→ **YOUR INSTRUCTIONS**:
Convert the stretch from the line containing "Given: Click the Project Schedule help icon" through the line containing "Looking at the" into a two-column CSV headed instruction and response. Give one CSV line per row, with each field quoted and any line breaks within a field changed to spaces.

→ **DATA PROVIDED**:
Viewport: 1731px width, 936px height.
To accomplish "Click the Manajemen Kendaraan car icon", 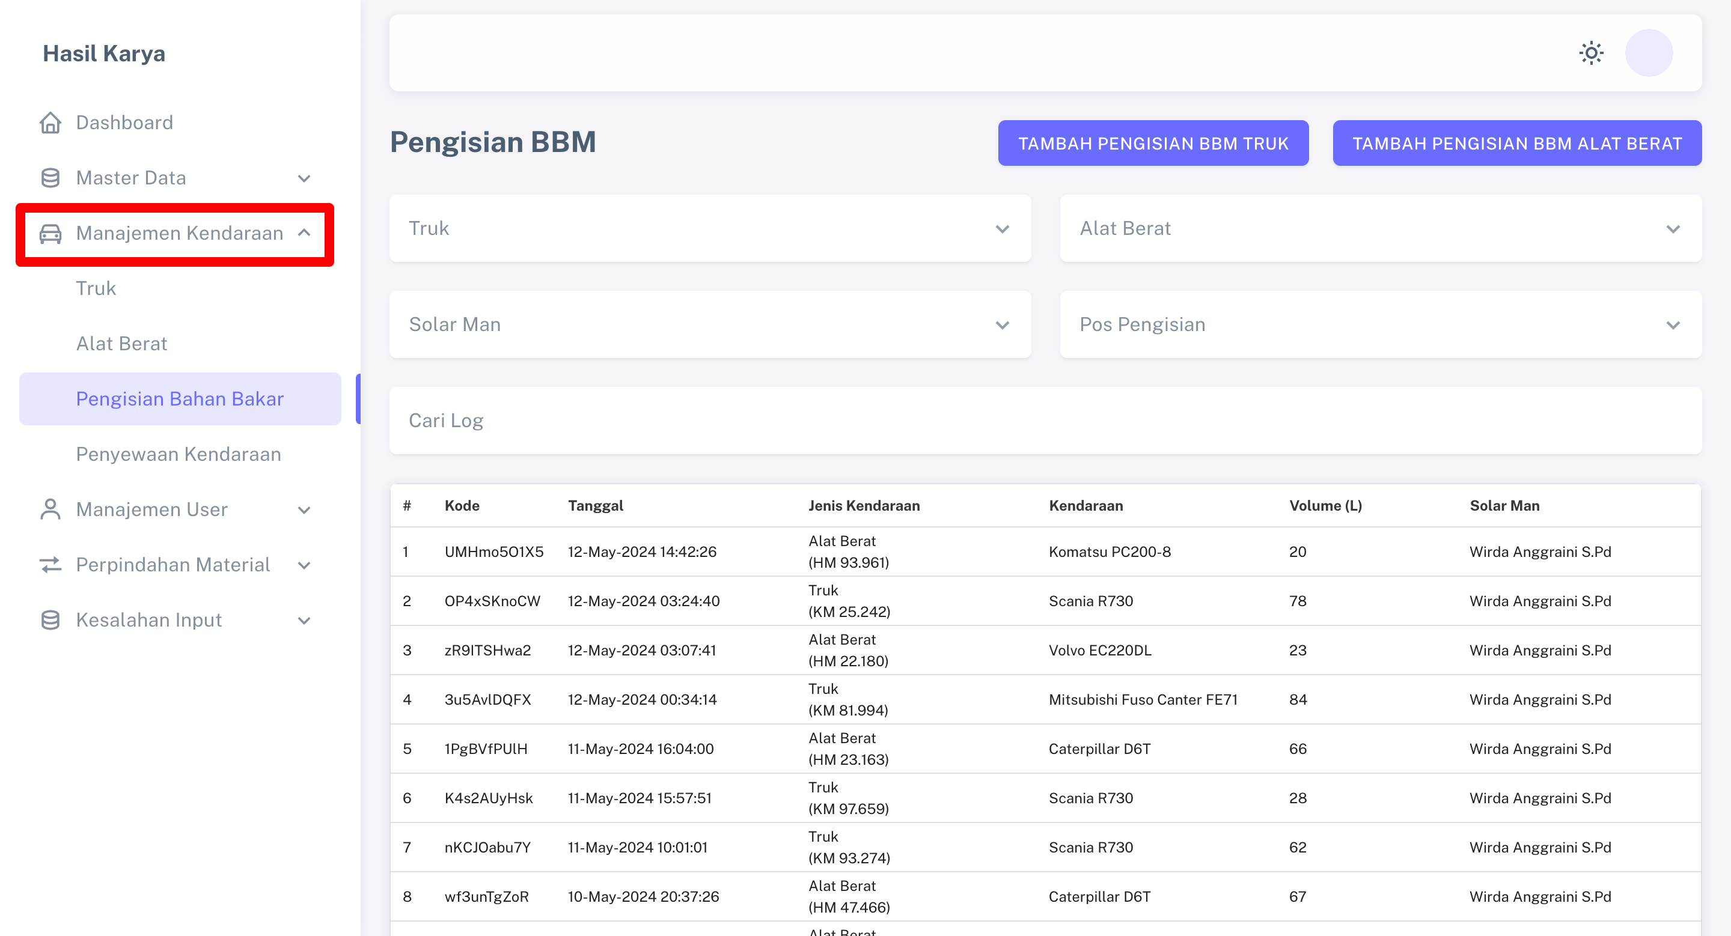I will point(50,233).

---

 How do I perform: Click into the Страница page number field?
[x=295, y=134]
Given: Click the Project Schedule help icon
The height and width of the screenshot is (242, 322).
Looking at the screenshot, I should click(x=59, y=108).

--

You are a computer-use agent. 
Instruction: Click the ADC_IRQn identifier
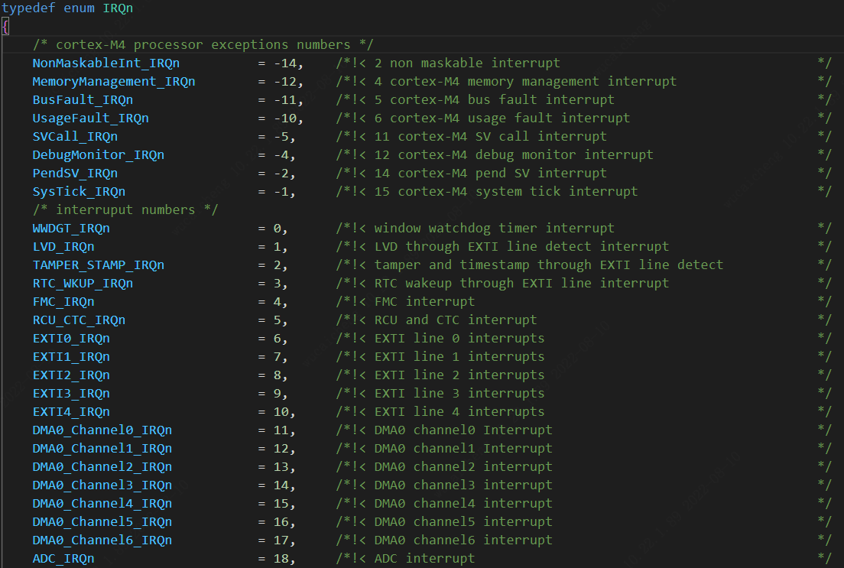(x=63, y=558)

→ **RESPONSE BELOW**:
instruction,response
"Given: Click the Project Schedule help icon The height and width of the screenshot is (242, 322).","Looking at the screenshot, I should click(x=59, y=108)."